#### [WHAT YOU NEED TO DO]
Lay out each line of the listing below as a string in a JSON list, one string per line, omitting blank lines.

--- start of AVAILABLE RECORDS ---

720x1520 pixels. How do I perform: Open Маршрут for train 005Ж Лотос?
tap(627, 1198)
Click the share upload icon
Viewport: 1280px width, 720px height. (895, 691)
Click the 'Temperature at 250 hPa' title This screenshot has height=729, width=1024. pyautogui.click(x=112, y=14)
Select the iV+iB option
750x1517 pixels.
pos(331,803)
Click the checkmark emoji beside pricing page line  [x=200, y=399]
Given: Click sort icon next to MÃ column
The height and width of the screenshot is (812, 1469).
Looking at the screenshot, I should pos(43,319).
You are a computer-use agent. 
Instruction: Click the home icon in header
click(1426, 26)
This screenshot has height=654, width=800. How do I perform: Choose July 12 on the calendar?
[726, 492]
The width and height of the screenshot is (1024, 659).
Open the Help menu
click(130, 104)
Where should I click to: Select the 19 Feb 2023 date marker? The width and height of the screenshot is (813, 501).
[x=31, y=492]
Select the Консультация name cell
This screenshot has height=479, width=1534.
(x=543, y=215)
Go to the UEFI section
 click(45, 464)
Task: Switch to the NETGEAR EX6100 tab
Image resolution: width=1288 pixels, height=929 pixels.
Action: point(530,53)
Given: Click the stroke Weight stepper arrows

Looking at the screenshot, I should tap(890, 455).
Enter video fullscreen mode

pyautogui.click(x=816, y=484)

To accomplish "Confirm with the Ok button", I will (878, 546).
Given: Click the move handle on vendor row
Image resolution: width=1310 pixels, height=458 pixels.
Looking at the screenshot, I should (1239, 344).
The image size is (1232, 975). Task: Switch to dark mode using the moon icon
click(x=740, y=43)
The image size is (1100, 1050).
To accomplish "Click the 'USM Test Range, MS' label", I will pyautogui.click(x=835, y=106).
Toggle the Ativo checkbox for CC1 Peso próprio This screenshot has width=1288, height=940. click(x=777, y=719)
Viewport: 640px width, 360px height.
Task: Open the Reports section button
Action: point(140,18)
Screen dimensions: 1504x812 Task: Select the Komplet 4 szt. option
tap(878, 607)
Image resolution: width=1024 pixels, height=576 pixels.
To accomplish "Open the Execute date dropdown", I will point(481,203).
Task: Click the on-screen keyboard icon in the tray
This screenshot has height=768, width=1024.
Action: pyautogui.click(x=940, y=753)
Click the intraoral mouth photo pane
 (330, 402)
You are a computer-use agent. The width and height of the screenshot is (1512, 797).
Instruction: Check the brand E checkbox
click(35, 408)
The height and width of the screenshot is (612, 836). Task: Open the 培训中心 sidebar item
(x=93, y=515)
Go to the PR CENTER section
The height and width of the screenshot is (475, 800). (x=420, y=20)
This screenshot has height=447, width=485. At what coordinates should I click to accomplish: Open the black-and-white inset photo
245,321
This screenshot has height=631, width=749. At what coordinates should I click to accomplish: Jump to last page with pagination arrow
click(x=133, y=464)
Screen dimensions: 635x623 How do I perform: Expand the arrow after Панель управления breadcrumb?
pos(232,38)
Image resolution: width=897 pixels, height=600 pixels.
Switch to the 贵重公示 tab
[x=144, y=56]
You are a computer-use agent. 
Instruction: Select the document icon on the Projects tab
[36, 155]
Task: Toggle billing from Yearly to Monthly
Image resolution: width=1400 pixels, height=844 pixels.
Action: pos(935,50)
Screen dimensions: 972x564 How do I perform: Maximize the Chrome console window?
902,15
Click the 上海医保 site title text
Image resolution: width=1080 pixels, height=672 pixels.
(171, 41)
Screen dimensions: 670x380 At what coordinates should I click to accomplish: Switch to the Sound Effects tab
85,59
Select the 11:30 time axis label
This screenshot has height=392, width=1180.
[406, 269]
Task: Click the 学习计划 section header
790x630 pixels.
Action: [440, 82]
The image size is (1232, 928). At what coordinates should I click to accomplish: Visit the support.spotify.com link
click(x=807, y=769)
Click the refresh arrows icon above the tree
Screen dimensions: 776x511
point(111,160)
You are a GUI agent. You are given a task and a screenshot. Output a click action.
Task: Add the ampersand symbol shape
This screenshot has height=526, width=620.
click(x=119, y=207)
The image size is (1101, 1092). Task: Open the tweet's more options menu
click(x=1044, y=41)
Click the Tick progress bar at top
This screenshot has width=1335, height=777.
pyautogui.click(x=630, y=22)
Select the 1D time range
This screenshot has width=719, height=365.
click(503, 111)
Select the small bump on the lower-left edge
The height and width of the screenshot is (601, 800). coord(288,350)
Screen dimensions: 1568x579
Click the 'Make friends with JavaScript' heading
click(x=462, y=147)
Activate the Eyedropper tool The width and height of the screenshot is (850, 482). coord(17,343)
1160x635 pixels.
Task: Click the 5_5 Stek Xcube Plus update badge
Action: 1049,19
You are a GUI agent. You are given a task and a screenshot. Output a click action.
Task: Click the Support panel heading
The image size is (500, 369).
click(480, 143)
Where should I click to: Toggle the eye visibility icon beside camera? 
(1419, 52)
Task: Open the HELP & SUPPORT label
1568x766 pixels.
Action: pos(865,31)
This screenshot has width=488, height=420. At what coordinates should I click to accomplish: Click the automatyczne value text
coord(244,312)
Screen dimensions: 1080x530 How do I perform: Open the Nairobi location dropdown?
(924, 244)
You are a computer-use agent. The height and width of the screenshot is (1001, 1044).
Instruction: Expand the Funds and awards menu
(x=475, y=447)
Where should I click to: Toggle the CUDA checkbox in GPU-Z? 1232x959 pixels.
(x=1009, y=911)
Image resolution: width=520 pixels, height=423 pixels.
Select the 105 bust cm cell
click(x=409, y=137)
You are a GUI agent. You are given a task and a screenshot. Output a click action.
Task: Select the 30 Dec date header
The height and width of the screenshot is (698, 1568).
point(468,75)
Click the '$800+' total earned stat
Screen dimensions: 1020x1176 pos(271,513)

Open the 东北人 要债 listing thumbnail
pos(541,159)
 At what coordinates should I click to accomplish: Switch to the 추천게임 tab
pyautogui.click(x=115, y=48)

--- end of AVAILABLE RECORDS ---

#### [PROBLEM SOLUTION]
[
  "720x1520 pixels. How do I perform: Open Маршрут for train 005Ж Лотос?",
  "tap(627, 1198)",
  "Click the share upload icon",
  "Viewport: 1280px width, 720px height. (895, 691)",
  "Click the 'Temperature at 250 hPa' title This screenshot has height=729, width=1024. pyautogui.click(x=112, y=14)",
  "Select the iV+iB option",
  "750x1517 pixels.",
  "pos(331,803)",
  "Click the checkmark emoji beside pricing page line  [x=200, y=399]",
  "Given: Click sort icon next to MÃ column",
  "The height and width of the screenshot is (812, 1469).",
  "Looking at the screenshot, I should pos(43,319).",
  "You are a computer-use agent. ",
  "Instruction: Click the home icon in header",
  "click(1426, 26)",
  "This screenshot has height=654, width=800. How do I perform: Choose July 12 on the calendar?",
  "[726, 492]",
  "The width and height of the screenshot is (1024, 659).",
  "Open the Help menu",
  "click(130, 104)",
  "Where should I click to: Select the 19 Feb 2023 date marker? The width and height of the screenshot is (813, 501).",
  "[x=31, y=492]",
  "Select the Консультация name cell",
  "This screenshot has height=479, width=1534.",
  "(x=543, y=215)",
  "Go to the UEFI section",
  " click(45, 464)",
  "Task: Switch to the NETGEAR EX6100 tab",
  "Image resolution: width=1288 pixels, height=929 pixels.",
  "Action: point(530,53)",
  "Given: Click the stroke Weight stepper arrows",
  "Looking at the screenshot, I should tap(890, 455).",
  "Enter video fullscreen mode",
  "pyautogui.click(x=816, y=484)",
  "To accomplish \"Confirm with the Ok button\", I will (878, 546).",
  "Given: Click the move handle on vendor row",
  "Image resolution: width=1310 pixels, height=458 pixels.",
  "Looking at the screenshot, I should (1239, 344).",
  "The image size is (1232, 975). Task: Switch to dark mode using the moon icon",
  "click(x=740, y=43)",
  "The image size is (1100, 1050).",
  "To accomplish \"Click the 'USM Test Range, MS' label\", I will pyautogui.click(x=835, y=106).",
  "Toggle the Ativo checkbox for CC1 Peso próprio This screenshot has width=1288, height=940. click(x=777, y=719)",
  "Viewport: 640px width, 360px height.",
  "Task: Open the Reports section button",
  "Action: point(140,18)",
  "Screen dimensions: 1504x812 Task: Select the Komplet 4 szt. option",
  "tap(878, 607)",
  "Image resolution: width=1024 pixels, height=576 pixels.",
  "To accomplish \"Open the Execute date dropdown\", I will point(481,203).",
  "Task: Click the on-screen keyboard icon in the tray",
  "This screenshot has height=768, width=1024.",
  "Action: pyautogui.click(x=940, y=753)",
  "Click the intraoral mouth photo pane",
  " (330, 402)",
  "You are a computer-use agent. The width and height of the screenshot is (1512, 797).",
  "Instruction: Check the brand E checkbox",
  "click(35, 408)",
  "The height and width of the screenshot is (612, 836). Task: Open the 培训中心 sidebar item",
  "(x=93, y=515)",
  "Go to the PR CENTER section",
  "The height and width of the screenshot is (475, 800). (x=420, y=20)",
  "This screenshot has height=447, width=485. At what coordinates should I click to accomplish: Open the black-and-white inset photo",
  "245,321",
  "This screenshot has height=631, width=749. At what coordinates should I click to accomplish: Jump to last page with pagination arrow",
  "click(x=133, y=464)",
  "Screen dimensions: 635x623 How do I perform: Expand the arrow after Панель управления breadcrumb?",
  "pos(232,38)",
  "Image resolution: width=897 pixels, height=600 pixels.",
  "Switch to the 贵重公示 tab",
  "[x=144, y=56]",
  "You are a computer-use agent. ",
  "Instruction: Select the document icon on the Projects tab",
  "[36, 155]",
  "Task: Toggle billing from Yearly to Monthly",
  "Image resolution: width=1400 pixels, height=844 pixels.",
  "Action: pos(935,50)",
  "Screen dimensions: 972x564 How do I perform: Maximize the Chrome console window?",
  "902,15",
  "Click the 上海医保 site title text",
  "Image resolution: width=1080 pixels, height=672 pixels.",
  "(171, 41)",
  "Screen dimensions: 670x380 At what coordinates should I click to accomplish: Switch to the Sound Effects tab",
  "85,59",
  "Select the 11:30 time axis label",
  "This screenshot has height=392, width=1180.",
  "[406, 269]",
  "Task: Click the 学习计划 section header",
  "790x630 pixels.",
  "Action: [440, 82]",
  "The image size is (1232, 928). At what coordinates should I click to accomplish: Visit the support.spotify.com link",
  "click(x=807, y=769)",
  "Click the refresh arrows icon above the tree",
  "Screen dimensions: 776x511",
  "point(111,160)",
  "You are a GUI agent. You are given a task and a screenshot. Output a click action.",
  "Task: Add the ampersand symbol shape",
  "This screenshot has height=526, width=620.",
  "click(x=119, y=207)",
  "The image size is (1101, 1092). Task: Open the tweet's more options menu",
  "click(x=1044, y=41)",
  "Click the Tick progress bar at top",
  "This screenshot has width=1335, height=777.",
  "pyautogui.click(x=630, y=22)",
  "Select the 1D time range",
  "This screenshot has width=719, height=365.",
  "click(503, 111)",
  "Select the small bump on the lower-left edge",
  "The height and width of the screenshot is (601, 800). coord(288,350)",
  "Screen dimensions: 1568x579",
  "Click the 'Make friends with JavaScript' heading",
  "click(x=462, y=147)",
  "Activate the Eyedropper tool The width and height of the screenshot is (850, 482). coord(17,343)",
  "1160x635 pixels.",
  "Task: Click the 5_5 Stek Xcube Plus update badge",
  "Action: 1049,19",
  "You are a GUI agent. You are given a task and a screenshot. Output a click action.",
  "Task: Click the Support panel heading",
  "The image size is (500, 369).",
  "click(480, 143)",
  "Where should I click to: Toggle the eye visibility icon beside camera? ",
  "(1419, 52)",
  "Task: Open the HELP & SUPPORT label",
  "1568x766 pixels.",
  "Action: pos(865,31)",
  "This screenshot has width=488, height=420. At what coordinates should I click to accomplish: Click the automatyczne value text",
  "coord(244,312)",
  "Screen dimensions: 1080x530 How do I perform: Open the Nairobi location dropdown?",
  "(924, 244)",
  "You are a computer-use agent. The height and width of the screenshot is (1001, 1044).",
  "Instruction: Expand the Funds and awards menu",
  "(x=475, y=447)",
  "Where should I click to: Toggle the CUDA checkbox in GPU-Z? 1232x959 pixels.",
  "(x=1009, y=911)",
  "Image resolution: width=520 pixels, height=423 pixels.",
  "Select the 105 bust cm cell",
  "click(x=409, y=137)",
  "You are a GUI agent. You are given a task and a screenshot. Output a click action.",
  "Task: Select the 30 Dec date header",
  "The height and width of the screenshot is (698, 1568).",
  "point(468,75)",
  "Click the '$800+' total earned stat",
  "Screen dimensions: 1020x1176 pos(271,513)",
  "Open the 东北人 要债 listing thumbnail",
  "pos(541,159)",
  " At what coordinates should I click to accomplish: Switch to the 추천게임 tab",
  "pyautogui.click(x=115, y=48)"
]